The most common form of S. fimicola is a dark brown. Certain mutants are grey or tan. A common experiment for an introductory biology lab class is to cross one of the mutant types with a wild type and observe the ratio of coloring in the offspring. This experiment illustrates the concepts of genetic inheritance in a haploid organism. The eight ascospores are produced inside an ascus. Sordaria squashes can give us information about crossing over during meiosis. If no crossing over occurs a 4:4 pattern is produced: four black spores, and four tan spores all lined up. If crossing over does occur there is a 2:2:2:2 pattern visible, or a 2:4:2 pattern.
Another common lab use is to observe meiosis and mitosis in the fruit bodies, called perithecia. An interesting feature of S. fimicola is that its fruit body is phototrophic. Thus, as it grows the stalk will bend toward a light source and when the sac bursts, the spores are shot towards the light.
Taxonomy
Research to update Sordariomycete fungal taxonomy is ongoing, and the position of Sordaria fimicola within the taxonomy of the Sordariomycetes is being researched and updated. The sordariomycetes are known as the flask fungi because they are characterized by flask-shaped perithecia and unitunicate asci. Phylogenetic studies of partial 18s ribosomal DNA strands has illuminated the phylogeny of the Sordariomycetes. Morphological features that characterize the Sordariaceae include the differentiation of the hyphal envelope that surrounds the ascogonium into peripheral wall layers and a pseudoparenchymatous centrum. Broad paraphyses composed of delicate, multinucleate cells arise from the cells of the centrum and completely fill the perithecium, crushing the remaining pseudoparenchymatous cells against the perithecial wall. S. fimicola differs from other species of Sordariaceae studied in the aggregation of the ascogenous cells to form a placenta‐like mass in the base of the centrum. Consequently, the asci arise in a cluster rather than in a uniform wall layer. S. fimicola grows septate hyphae which at the macro level look like small dark brown fibers forming a fluffy sheet over the substrate. Small black spots will form when sexual reproduction occurs, as these spots are the location of the ascii. Additionally, there are tan and grey mutant strains of S. fimicola. In sterilized and unsterilized soil, S. fimicola promoted host growth and prevented mortality. Research shows that S. fimicola in potato dextrose cultures is capable of producing triacontanol and indole-3-carboxaldehyde, both of which have antibacterial properties that may help prevent host disease.

◆ ◆ ◆ ◆

## Exercise tasks
- 1) Translate this sentence from the Sordaria fimicola passage into Spanish: "The eight ascospores are produced inside an ascus."
- 2) Pick up the Sordaria fimicola passage after its last sentence and keep writing it.

◆ ◆ ◆ ◆

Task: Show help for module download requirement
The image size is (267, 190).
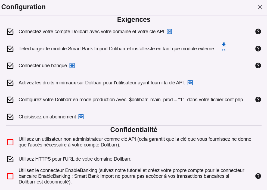Action: 258,49
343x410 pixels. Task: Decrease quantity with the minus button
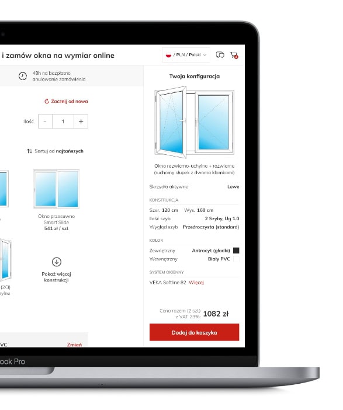pyautogui.click(x=45, y=121)

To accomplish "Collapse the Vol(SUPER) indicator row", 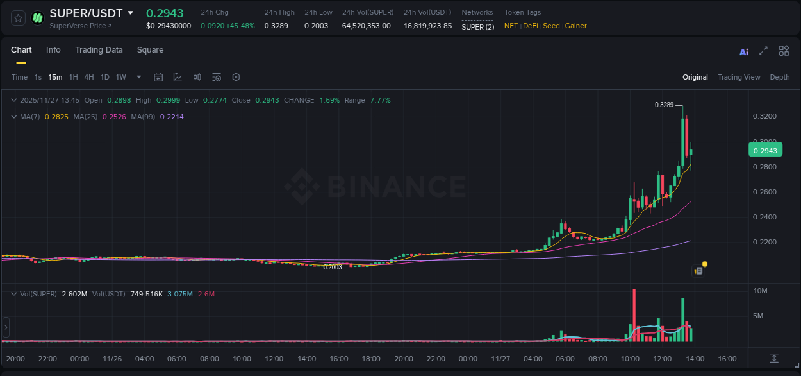I will point(13,294).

◆ ◆ ◆ ◆

## Results of the tasks
- 1) Las ocho ascosporas se producen dentro de un asco.

- 2)
S. fimicola has also been shown to inhibit the growth of other species of fungi which are pathogenic to plants including Pestalotiopsis guepinii, Colletotrichum capsici, Curvularia lunata [Cochliobolus lunatus], Alternaria alternata and Fusarium oxysporum.
S. fimicola has also been shown to negatively affect the health of some plants that it can be found growing on. When S. fimicola was first isolated from maize researchers believed that it was most likely an opportunistic pathogen. Healthy maize plants in the laboratory did not grow S. fimicola indicating that healthy maize plants may exclude it. S. fimicola did colonize healthy B. tectorum resulting in reduced fecundity and reduced growth. S. fimicola with a non-functional mutant SfWC-1 receptor had delayed and less-pronounced fruiting-body formation, was defective in phototropism of the perithecial beaks, and lacked the fruiting-body zonation pattern compared with the wild type. Olive considered that these gene conversion events resulted from "trans replication, by which a locus is copied more than the normal number of times during replication at meiotic prophase." Since then many studies on the gene conversion phenomenon were carried out with S. fimicola and other organisms, particularly other ascomycetes [see review by Whitehouse (1982)]. Efforts to understand gene conversion at the molecular level have provided important insights into the mechanism and adaptive function of meiotic recombination, which in turn bears on the adaptive function of sexual reproduction.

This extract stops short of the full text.